Le tribunal d’Aix-en-Provence a viré à la fosse d’orchestre jeudi : à droite du prétoire, le procureur fustige « le laudateur du Hamas » ; à gauche, la défense brandit la liberté académique. Au centre, François Burgat, 77 ans, silhouette voûtée mais verbe acéré, écoute six heures de plaidoiries qui dissèquent 280 caractères. Le ministère public réclame huit mois de prison avec sursis, 4 000 € d’amende, deux ans d’inéligibilité et, cerise sur le clavier, un bannissement de X pendant six mois. « Nous avons un boulevard », lance le procureur, convaincu que les messages du chercheur relèvent de l’apologie terroriste.
Des retweets en accusation, un conflit planétaire en toile de fond
Le dossier tient en quelques clics : en janvier 2024, Burgat relaie un communiqué du Hamas dénonçant une « tentative sioniste de diaboliser la résistance » après les viols du 7 octobre. Il ajoute un commentaire cinglant, engrange des vues, s’attire une citation directe. Pour l’accusation, qualifier les assaillants de « combattants de la liberté » revient à encenser un groupe terroriste. Pour la défense, c’est l’analyse crue d’un politologue qui scrute depuis quarante ans la géopolitique arabe.

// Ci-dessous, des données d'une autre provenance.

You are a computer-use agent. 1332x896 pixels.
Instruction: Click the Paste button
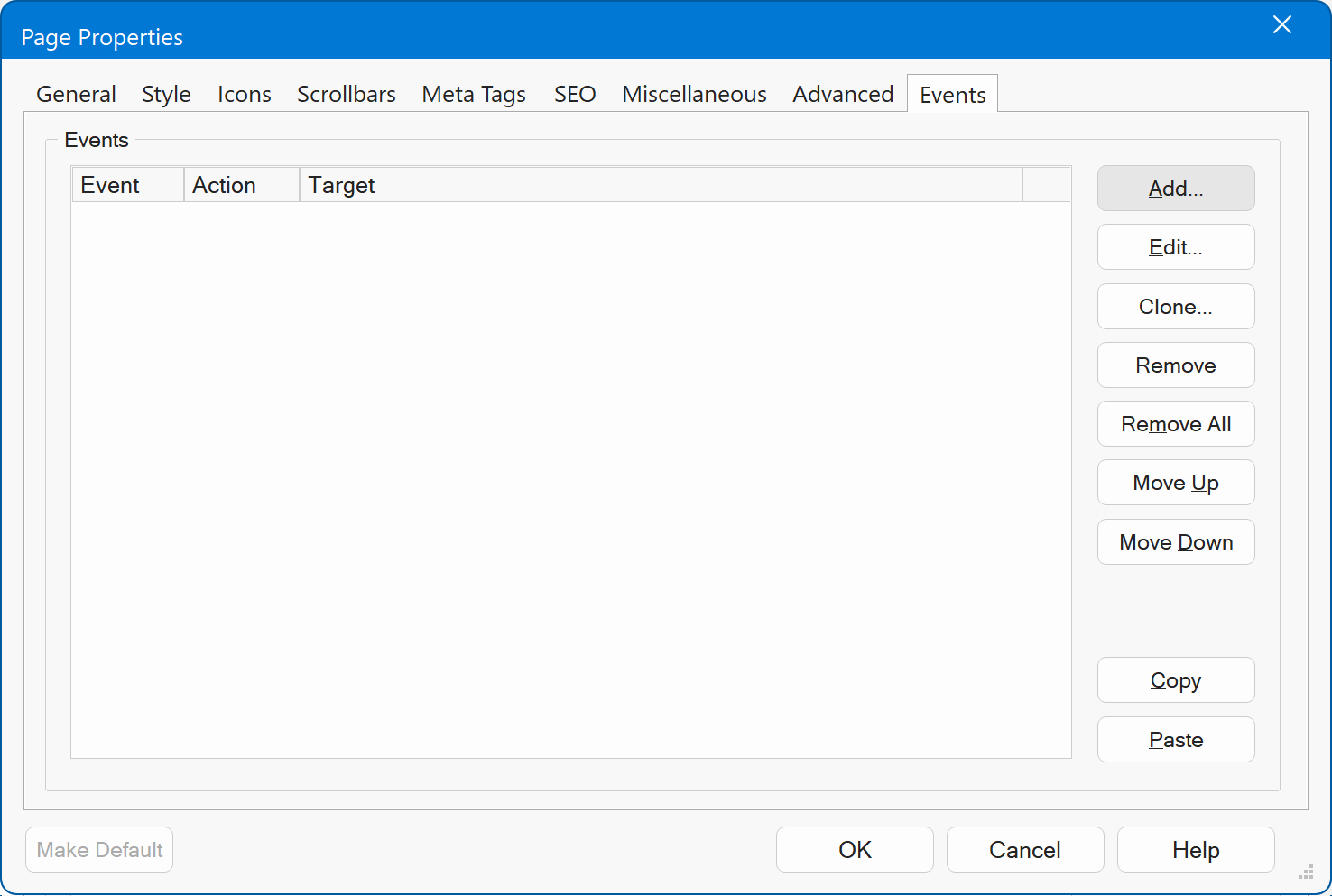click(1175, 740)
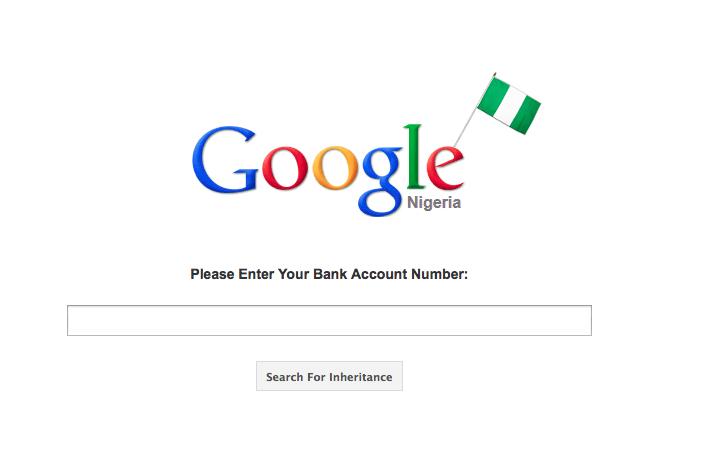701x470 pixels.
Task: Click the gray Nigeria text under logo
Action: [x=434, y=203]
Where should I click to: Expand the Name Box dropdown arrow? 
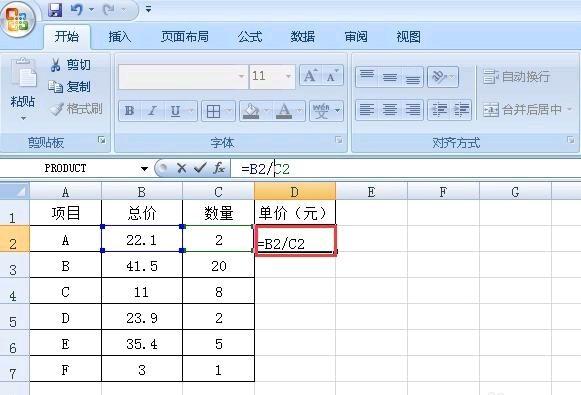click(x=144, y=169)
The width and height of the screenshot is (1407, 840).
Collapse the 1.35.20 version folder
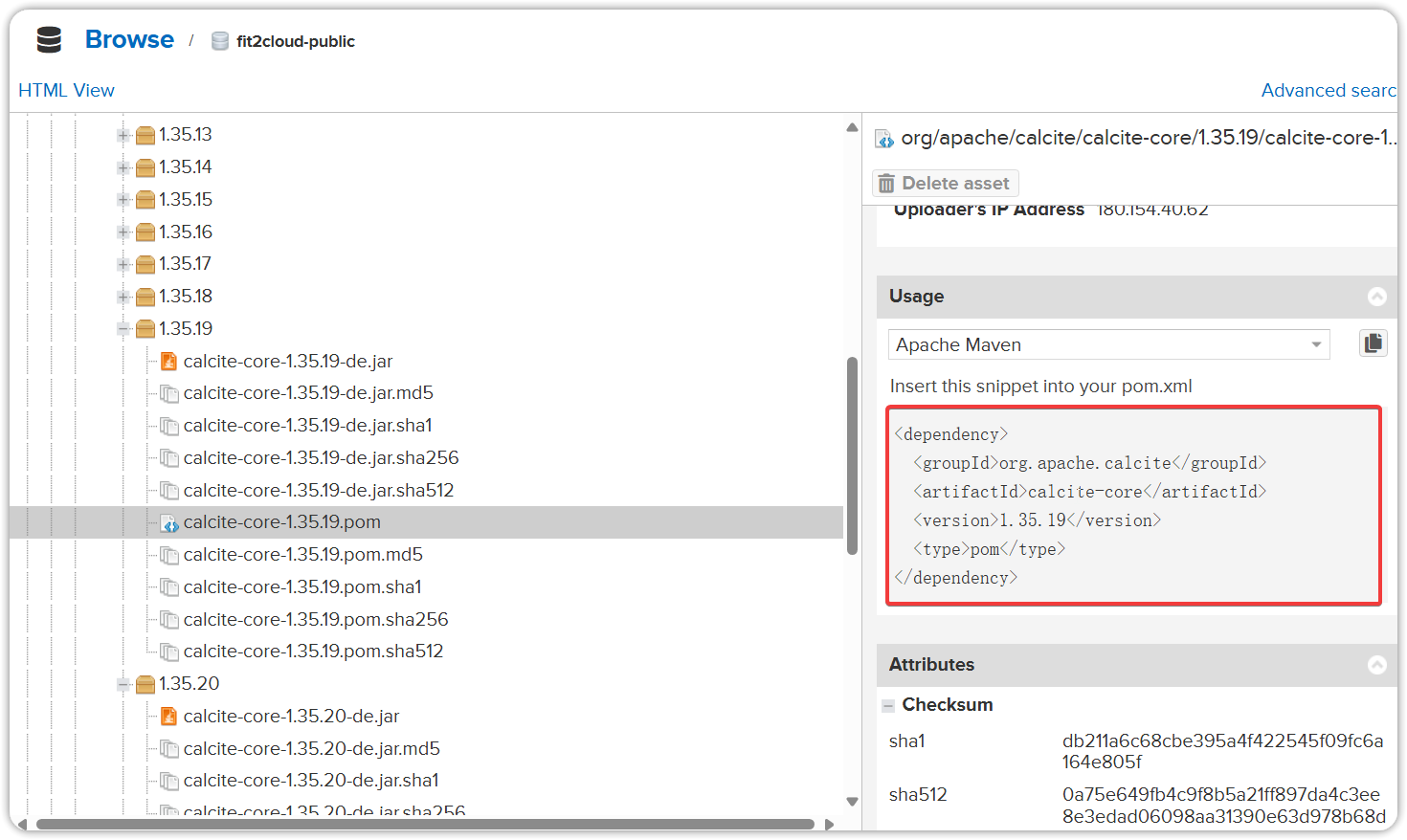(123, 684)
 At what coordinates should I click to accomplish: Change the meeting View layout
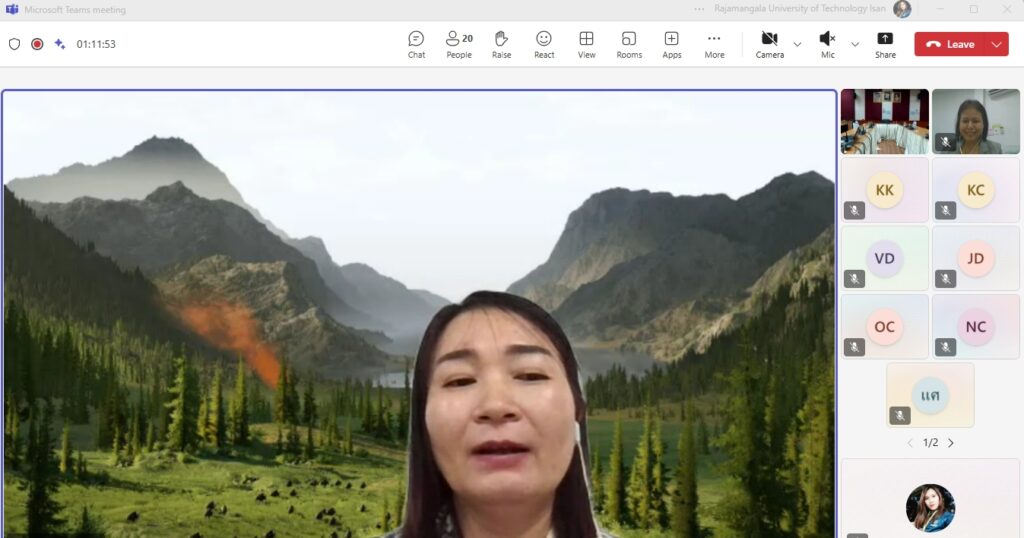coord(586,44)
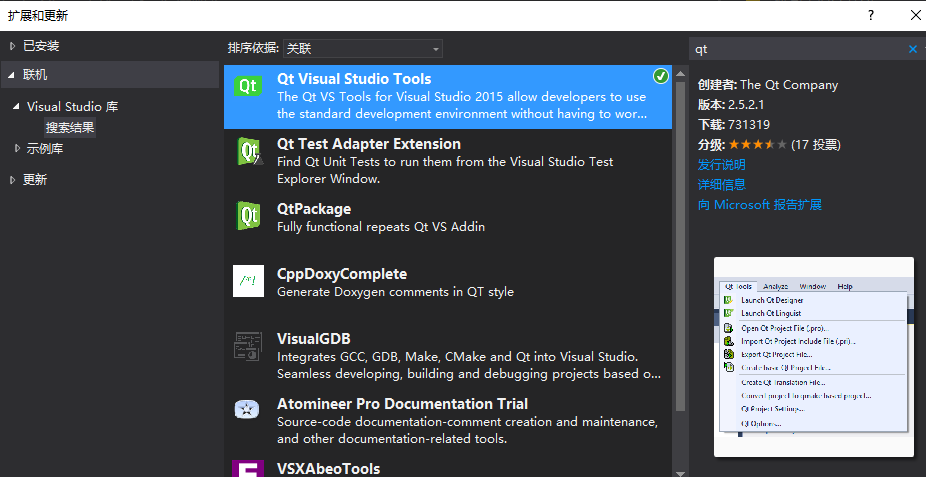Click the Qt tools preview screenshot thumbnail
This screenshot has width=926, height=477.
click(813, 356)
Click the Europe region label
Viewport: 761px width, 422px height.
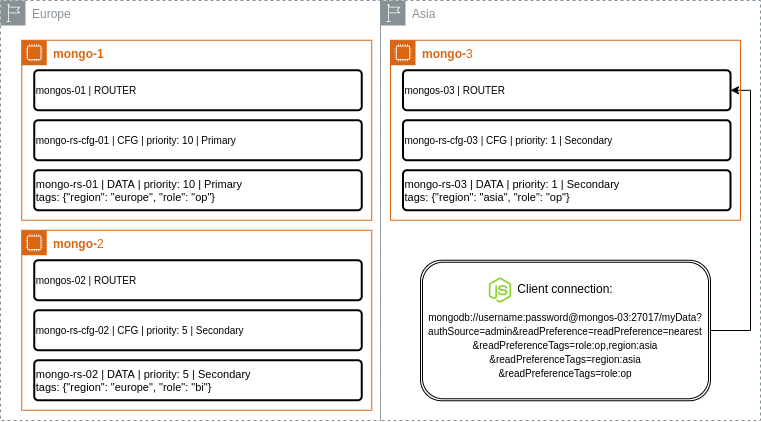click(x=51, y=14)
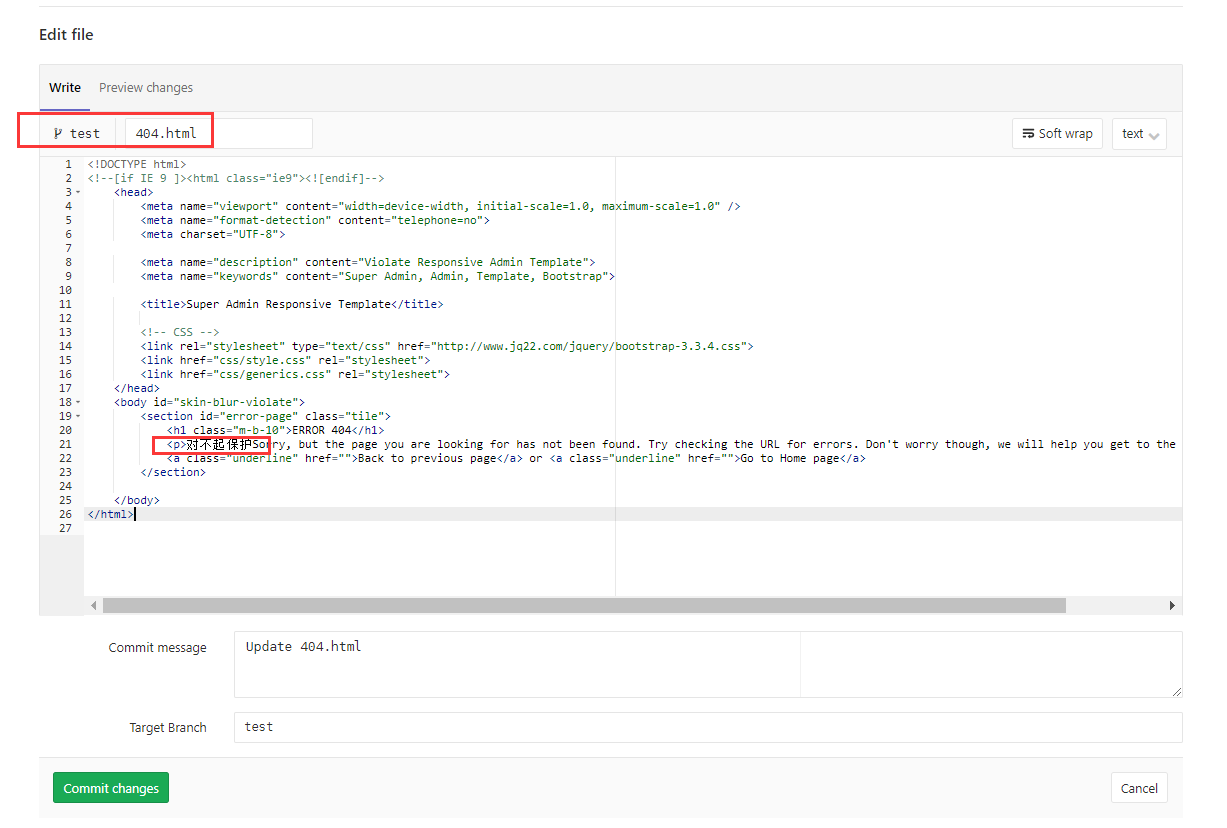Screen dimensions: 1227x828
Task: Collapse the error-page section fold arrow
Action: (78, 415)
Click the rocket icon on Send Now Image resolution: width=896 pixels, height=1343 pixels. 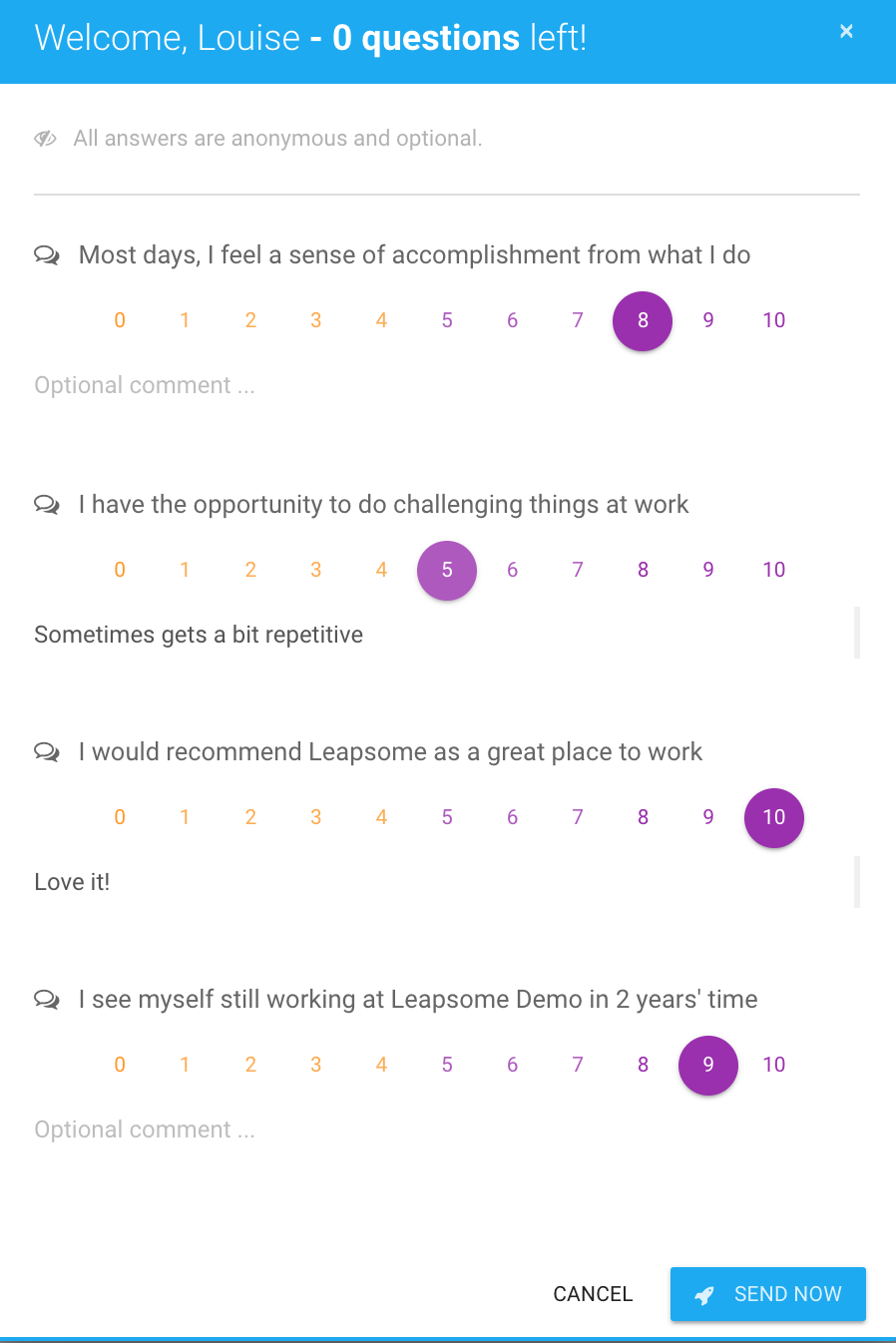(704, 1295)
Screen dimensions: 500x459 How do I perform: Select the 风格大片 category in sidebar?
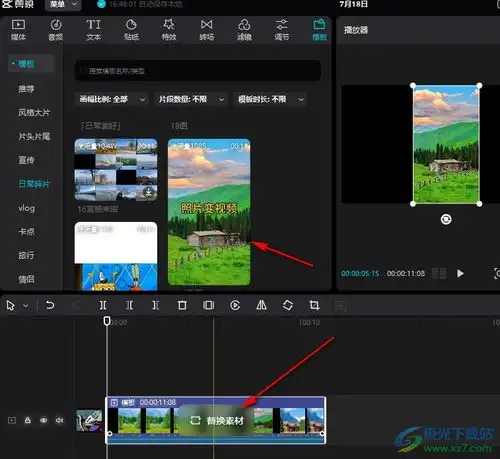[34, 113]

Liberté d’expression vs. seuil pénal : verdict le 20 juin
Les tweets s’affichent en grand à l’audience ; chaque phrase est ventilée, recontextualisée, retournée comme un gant. Burgat plaide la mission du chercheur : décrire les récits en présence, fussent-ils toxiques. Le parquet rétorque que la loi antiterroriste n’exempte pas les universitaires. Les juges trancheront le 20 juin. D’ici là, l’islamologue reste libre mais sous la menace d’une jurisprudence explosive : où finit l’expertise, où commence le prosélytisme ? La réponse pourrait bien redessiner la zone rouge des débats publics en France.